Dans le même esprit, quoique partant d’une expérience personnelle toute différente, François Cheng se livre lui aussi, dans son dernier livre, intitulé Cinq méditations sur la beauté, à une réflexion sur ce thème.
D’emblée, le poète et penseur chinois oppose la beauté et le mal, comme si la lumière ne pouvait trouver sens que par rapport aux ténèbres.
Pour évoquer ce qui, par la beauté, nous transporte hors de nous-mêmes, et parfois jusqu’à l’extase (au sens premier), Tzvetan Todorov citait la musique, et par exemple vécue au milieu des autres, dans un concert.
François Cheng, pour sa part, se rappelle l’émerveillement qu’il a éprouvé, en son enfance, dans le site naturel du Mont Lu (dont le nom en chinois, associé à l’idée de beauté, signifie « mystère sans fond ») où l’emmenaient chaque année ses parents, comme tant de poètes et d’artistes fascinés par ces lieux magiques.
Tout aussitôt, cependant, François Cheng associe, à cette reconnaissance de la splendeur du monde, qui nous renvoie à notre propre unicité intérieure, le rappel de son expérience non moins précoce du mal, concrétisé par les atrocités de la guerre sino-japonaise.
« Je sais que le mal, que la capacité au mal, est un fait universel qui relève de l’humanité entière », écrit encore celui qui se définit lui-même modestement comme « un phénoménologue un peu naïf », rappelant ensuite que la pensée sur le beau n’a de sens que liée à une pensée sur le vrai et sur le bien, alors même que le beau semble avoir moins de nécessité que le vrai ou le bien.
Ce qu’est la beauté ? « Elle est là, de façon omniprésente, insistante, pénétrante, tout en donnant l’impression d’être superflue, c’est là son mystère, à nos yeux, le plus grand mystère »…

Avec sa gentillesse malicieuse et sa fulgurante précision de penseur-poète-érudit-calligraphe, François Cheng, rencontré dans les vénérables salons de l’Institut de France (il est le premier Chinois a avoir endossé l’habit vert des académiciens) a bien voulu préciser les tenants et les visées de son propos.

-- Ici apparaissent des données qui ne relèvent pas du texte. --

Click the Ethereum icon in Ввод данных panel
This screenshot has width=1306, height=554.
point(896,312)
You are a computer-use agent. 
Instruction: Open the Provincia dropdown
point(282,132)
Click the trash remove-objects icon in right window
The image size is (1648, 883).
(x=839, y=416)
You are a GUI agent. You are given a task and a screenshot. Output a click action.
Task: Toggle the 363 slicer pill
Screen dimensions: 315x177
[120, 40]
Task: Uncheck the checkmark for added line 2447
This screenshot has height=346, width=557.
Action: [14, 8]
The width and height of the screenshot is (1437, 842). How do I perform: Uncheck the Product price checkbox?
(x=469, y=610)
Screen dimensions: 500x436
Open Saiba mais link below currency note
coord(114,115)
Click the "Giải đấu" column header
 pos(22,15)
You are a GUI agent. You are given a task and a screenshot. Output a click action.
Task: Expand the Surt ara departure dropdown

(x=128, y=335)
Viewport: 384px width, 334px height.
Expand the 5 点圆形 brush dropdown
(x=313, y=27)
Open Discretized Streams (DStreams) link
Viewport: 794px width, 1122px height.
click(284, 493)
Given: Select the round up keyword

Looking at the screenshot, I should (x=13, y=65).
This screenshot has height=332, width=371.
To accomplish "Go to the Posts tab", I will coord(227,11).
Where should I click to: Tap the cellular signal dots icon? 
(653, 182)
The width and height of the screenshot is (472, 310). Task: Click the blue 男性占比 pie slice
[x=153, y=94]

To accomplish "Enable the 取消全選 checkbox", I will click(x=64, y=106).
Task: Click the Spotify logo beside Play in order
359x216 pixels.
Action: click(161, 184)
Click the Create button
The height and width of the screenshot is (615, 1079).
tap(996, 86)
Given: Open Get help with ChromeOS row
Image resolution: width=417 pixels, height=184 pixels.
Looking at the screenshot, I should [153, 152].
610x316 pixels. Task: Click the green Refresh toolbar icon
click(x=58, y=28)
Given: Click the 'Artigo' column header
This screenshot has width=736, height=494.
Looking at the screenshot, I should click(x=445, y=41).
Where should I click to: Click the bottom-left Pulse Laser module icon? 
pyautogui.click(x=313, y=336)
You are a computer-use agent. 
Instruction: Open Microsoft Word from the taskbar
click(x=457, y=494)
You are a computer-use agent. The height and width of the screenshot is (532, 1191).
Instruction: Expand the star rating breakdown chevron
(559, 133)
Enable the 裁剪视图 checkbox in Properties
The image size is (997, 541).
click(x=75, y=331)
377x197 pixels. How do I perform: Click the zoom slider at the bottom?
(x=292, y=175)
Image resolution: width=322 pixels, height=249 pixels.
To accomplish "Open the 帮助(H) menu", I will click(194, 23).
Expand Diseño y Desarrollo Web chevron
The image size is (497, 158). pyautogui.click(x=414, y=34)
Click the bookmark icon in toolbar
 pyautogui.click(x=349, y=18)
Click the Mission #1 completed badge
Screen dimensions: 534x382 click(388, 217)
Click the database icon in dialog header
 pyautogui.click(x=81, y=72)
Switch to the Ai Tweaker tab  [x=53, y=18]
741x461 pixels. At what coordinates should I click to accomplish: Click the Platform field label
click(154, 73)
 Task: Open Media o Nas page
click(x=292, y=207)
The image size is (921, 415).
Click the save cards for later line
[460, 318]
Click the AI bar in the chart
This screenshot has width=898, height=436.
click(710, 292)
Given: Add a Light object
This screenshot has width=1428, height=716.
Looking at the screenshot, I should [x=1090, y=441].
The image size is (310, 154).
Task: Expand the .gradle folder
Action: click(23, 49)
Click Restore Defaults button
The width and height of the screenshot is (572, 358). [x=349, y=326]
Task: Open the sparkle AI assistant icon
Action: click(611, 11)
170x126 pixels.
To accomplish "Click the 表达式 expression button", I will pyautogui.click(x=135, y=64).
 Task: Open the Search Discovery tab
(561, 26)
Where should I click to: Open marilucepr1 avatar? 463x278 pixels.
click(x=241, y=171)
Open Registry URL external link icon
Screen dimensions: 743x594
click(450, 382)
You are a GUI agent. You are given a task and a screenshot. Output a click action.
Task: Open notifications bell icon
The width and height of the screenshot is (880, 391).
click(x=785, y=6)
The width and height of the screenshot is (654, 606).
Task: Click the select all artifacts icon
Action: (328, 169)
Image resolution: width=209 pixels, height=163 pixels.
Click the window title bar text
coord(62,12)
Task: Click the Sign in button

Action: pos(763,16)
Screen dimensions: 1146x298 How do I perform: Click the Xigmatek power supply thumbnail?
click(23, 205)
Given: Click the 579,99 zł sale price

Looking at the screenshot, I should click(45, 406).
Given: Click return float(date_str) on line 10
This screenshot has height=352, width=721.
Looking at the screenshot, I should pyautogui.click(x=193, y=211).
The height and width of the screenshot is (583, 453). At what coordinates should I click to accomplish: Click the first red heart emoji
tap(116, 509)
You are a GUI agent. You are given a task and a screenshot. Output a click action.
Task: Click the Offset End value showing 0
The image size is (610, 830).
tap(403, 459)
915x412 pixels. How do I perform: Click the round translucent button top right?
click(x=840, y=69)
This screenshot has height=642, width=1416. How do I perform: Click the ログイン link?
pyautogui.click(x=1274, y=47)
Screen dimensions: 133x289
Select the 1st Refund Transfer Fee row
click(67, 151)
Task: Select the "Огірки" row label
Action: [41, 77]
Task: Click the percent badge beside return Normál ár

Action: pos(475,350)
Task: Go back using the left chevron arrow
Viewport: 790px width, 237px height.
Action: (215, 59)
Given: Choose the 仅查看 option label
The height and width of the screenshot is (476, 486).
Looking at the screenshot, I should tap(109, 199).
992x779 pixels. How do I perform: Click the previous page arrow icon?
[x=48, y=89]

- Pourriez-vous éclairer la genèse de ce nouveau livre ?
- Sa base est essentiellement orale, puisqu’il est constitué de cinq méditations improvisées en public, mais il cristallise la réflexion d’une vie entière. Plus qu’une synthèse, il représente l’expression d’une symbiose entre les deux grandes traditions – orientale et occidentale – dont je me réclame. Il revêt pour moi un double caractère d’urgence, d’une part à cause de mon âge, et du fait, aussi, du monde dans lequel nous vivons, assailli par les phénomènes du mal, de la violence, de l’injustice et de la haine. Vous aurez remarqué que, d’emblée, j’oppose la beauté au mal et non pas à la laideur. J’estime en effet que la beauté est une forme du bien. Comment répondre au mal ? Suffit-il de dire qu’on ne doit pas le faire. Non : je crois qu’au mal doit être opposé la révélation de la beauté ?
- La perception de la beauté est-elle universelle selon vous ?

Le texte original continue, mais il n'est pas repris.